- [To be done]:
Repeat the part of the material that opens with the line containing "The height and width of the screenshot is (600, 900)." and closes with the line containing "click(661, 464)", substituting "image" for "screenshot" and leaving everything else unchanged.

───── Data supplied

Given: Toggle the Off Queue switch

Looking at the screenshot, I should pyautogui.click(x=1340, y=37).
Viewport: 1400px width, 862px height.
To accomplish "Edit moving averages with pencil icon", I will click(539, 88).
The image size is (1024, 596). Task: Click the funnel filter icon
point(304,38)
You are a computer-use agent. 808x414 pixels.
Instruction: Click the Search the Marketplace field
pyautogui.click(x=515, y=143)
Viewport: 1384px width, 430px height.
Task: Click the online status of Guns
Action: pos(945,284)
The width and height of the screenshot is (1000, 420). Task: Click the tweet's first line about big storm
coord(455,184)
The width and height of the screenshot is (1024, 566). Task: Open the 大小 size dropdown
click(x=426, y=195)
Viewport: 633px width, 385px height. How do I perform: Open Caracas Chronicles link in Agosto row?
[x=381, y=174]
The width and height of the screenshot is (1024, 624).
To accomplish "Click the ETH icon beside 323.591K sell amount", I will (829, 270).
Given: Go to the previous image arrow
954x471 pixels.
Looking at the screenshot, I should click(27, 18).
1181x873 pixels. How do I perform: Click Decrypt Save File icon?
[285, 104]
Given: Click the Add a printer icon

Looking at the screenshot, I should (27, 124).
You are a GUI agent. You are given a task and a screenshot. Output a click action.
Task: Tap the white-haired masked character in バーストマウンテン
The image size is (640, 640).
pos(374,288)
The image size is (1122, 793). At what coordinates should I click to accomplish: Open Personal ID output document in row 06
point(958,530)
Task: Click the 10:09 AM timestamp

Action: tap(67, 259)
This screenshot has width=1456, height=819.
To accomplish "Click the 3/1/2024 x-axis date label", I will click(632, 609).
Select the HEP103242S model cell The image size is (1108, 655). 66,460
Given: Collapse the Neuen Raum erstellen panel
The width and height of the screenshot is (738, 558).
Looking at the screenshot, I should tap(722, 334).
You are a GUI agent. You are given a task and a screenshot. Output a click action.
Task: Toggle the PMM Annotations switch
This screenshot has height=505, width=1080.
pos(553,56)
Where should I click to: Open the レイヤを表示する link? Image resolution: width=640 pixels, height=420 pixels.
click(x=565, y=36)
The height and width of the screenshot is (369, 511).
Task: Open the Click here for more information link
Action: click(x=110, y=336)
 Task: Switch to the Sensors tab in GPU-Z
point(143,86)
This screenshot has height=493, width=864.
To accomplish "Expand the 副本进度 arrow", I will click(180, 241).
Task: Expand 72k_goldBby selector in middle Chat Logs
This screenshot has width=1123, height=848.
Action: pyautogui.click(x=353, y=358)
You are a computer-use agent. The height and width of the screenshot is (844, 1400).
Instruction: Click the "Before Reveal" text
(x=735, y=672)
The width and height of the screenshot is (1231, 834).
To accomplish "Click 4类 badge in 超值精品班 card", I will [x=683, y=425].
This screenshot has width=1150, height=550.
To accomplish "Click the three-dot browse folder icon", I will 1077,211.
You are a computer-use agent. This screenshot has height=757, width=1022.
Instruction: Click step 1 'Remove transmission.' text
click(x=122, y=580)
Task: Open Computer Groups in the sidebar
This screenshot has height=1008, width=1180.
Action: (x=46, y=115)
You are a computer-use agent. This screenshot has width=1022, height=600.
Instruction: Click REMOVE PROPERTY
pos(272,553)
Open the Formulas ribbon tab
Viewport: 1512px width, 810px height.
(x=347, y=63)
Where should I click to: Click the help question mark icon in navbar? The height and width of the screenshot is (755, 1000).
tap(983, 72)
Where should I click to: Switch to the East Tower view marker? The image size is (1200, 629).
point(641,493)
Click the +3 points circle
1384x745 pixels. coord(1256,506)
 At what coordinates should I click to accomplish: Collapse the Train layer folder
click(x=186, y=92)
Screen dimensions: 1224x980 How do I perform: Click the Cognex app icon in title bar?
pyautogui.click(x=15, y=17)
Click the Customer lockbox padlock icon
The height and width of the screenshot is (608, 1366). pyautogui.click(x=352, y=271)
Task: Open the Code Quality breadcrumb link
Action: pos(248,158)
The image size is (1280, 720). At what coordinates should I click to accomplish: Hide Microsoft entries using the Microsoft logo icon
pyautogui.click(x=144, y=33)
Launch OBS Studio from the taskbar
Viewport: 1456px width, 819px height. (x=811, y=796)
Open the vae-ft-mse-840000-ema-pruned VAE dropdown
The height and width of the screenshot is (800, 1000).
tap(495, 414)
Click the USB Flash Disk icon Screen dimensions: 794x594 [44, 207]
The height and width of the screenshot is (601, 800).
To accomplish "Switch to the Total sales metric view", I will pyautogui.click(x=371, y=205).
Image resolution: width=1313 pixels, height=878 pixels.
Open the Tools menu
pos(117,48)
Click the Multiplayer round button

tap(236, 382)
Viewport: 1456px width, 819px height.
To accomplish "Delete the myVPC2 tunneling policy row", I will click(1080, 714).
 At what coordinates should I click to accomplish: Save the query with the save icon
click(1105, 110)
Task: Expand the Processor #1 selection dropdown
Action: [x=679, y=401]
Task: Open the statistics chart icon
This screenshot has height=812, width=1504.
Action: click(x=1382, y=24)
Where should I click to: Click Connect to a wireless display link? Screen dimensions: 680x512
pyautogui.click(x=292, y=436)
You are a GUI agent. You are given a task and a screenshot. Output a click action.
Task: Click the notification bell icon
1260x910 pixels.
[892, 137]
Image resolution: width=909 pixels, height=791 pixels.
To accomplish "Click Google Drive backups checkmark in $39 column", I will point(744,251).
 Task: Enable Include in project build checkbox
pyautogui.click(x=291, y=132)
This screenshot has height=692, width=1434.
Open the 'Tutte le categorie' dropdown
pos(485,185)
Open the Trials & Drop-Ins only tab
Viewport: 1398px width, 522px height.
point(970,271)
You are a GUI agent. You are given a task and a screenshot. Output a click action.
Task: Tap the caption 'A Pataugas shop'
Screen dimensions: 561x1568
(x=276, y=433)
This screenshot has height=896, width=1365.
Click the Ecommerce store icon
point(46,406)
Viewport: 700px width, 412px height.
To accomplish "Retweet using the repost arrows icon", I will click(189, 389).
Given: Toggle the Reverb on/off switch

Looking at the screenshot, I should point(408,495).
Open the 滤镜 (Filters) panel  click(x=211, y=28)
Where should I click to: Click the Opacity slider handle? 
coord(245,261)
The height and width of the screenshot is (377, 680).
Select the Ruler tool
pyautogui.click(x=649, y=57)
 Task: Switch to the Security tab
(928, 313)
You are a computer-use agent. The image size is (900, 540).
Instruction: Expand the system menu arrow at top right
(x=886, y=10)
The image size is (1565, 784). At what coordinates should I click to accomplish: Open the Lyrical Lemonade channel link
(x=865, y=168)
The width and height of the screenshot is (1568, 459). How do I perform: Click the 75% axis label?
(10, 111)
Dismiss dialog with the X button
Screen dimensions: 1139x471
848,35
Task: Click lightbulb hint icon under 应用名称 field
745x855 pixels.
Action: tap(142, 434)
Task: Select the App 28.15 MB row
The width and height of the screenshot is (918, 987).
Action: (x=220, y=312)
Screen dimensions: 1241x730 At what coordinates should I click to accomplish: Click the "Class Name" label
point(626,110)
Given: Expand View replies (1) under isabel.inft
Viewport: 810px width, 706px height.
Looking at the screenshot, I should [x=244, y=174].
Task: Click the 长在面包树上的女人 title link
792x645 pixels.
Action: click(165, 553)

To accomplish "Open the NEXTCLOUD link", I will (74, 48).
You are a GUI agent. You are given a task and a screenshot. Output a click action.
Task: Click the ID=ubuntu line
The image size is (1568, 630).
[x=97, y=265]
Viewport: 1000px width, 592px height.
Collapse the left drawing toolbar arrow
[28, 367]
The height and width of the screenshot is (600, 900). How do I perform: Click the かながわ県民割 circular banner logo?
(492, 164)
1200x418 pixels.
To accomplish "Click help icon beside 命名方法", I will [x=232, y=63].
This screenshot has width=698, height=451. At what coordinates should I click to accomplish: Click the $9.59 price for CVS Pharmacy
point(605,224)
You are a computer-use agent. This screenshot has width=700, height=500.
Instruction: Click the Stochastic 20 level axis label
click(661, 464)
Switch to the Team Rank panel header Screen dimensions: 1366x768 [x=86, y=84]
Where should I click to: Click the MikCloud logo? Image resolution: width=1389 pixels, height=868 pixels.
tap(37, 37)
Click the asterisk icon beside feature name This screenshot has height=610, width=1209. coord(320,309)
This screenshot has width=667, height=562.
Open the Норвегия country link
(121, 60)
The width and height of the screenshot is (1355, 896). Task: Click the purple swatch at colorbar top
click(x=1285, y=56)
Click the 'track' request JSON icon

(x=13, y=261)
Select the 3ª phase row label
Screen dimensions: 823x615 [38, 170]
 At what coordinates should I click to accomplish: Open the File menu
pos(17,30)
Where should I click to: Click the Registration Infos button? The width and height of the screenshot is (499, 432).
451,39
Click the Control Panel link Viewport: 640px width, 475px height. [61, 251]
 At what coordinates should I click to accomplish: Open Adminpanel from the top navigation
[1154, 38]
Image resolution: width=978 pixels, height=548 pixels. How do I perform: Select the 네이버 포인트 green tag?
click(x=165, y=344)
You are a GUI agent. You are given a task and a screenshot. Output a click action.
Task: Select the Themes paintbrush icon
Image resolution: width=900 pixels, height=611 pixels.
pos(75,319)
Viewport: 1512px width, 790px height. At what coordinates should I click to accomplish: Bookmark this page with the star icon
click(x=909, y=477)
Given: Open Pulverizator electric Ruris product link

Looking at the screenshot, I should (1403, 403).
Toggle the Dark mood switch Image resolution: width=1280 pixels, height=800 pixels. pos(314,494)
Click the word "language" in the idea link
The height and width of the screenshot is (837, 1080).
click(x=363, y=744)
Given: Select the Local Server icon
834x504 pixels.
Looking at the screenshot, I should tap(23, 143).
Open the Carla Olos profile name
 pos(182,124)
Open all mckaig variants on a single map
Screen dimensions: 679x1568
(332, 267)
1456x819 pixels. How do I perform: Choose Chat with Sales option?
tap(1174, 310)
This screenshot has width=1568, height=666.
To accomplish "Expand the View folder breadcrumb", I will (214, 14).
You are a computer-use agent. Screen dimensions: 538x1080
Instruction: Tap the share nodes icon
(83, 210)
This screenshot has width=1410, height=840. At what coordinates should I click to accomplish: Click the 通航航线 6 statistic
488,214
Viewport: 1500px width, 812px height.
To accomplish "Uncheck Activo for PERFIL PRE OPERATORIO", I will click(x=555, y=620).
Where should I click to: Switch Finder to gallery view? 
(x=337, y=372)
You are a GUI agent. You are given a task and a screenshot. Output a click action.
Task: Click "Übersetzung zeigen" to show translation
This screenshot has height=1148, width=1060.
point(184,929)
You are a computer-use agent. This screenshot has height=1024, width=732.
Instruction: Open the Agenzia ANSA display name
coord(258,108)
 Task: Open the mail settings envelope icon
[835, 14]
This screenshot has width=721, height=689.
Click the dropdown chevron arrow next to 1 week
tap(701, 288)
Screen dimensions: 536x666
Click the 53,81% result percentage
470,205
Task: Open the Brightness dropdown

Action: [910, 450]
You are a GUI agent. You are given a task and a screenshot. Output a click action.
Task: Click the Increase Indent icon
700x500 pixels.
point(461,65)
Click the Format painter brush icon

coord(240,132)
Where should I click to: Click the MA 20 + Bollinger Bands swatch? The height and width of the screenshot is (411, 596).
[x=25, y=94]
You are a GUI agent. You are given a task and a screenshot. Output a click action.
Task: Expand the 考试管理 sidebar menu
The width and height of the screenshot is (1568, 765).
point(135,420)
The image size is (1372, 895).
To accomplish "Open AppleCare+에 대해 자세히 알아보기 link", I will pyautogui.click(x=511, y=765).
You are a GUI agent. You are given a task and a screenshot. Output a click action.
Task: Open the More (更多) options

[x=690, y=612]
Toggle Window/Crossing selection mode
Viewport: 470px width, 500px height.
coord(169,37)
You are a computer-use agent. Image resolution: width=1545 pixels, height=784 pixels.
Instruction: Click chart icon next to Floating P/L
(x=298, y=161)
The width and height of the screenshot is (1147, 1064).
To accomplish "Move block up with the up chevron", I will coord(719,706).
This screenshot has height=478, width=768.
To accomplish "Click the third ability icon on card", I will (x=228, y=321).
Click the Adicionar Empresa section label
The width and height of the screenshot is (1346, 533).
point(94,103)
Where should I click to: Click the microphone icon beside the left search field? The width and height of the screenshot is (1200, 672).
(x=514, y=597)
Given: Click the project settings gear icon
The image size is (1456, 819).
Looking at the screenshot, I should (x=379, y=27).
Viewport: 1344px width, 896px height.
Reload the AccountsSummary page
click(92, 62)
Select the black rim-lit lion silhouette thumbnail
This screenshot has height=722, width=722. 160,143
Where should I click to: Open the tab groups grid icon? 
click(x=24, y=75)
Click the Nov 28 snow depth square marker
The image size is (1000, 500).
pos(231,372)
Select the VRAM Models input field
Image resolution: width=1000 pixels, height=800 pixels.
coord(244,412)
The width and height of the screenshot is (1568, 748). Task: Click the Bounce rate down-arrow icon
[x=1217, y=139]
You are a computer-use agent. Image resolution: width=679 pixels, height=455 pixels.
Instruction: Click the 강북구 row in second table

──────────

- [Exercise output]:
The height and width of the image is (600, 900). How do I perform: Click the かながわ県民割 circular banner logo?
(492, 164)
1200x418 pixels.
To accomplish "Click help icon beside 命名方法", I will [x=232, y=63].
This image has width=698, height=451. At what coordinates should I click to accomplish: Click the $9.59 price for CVS Pharmacy
point(605,224)
You are a computer-use agent. This image has width=700, height=500.
Instruction: Click the Stochastic 20 level axis label
click(661, 464)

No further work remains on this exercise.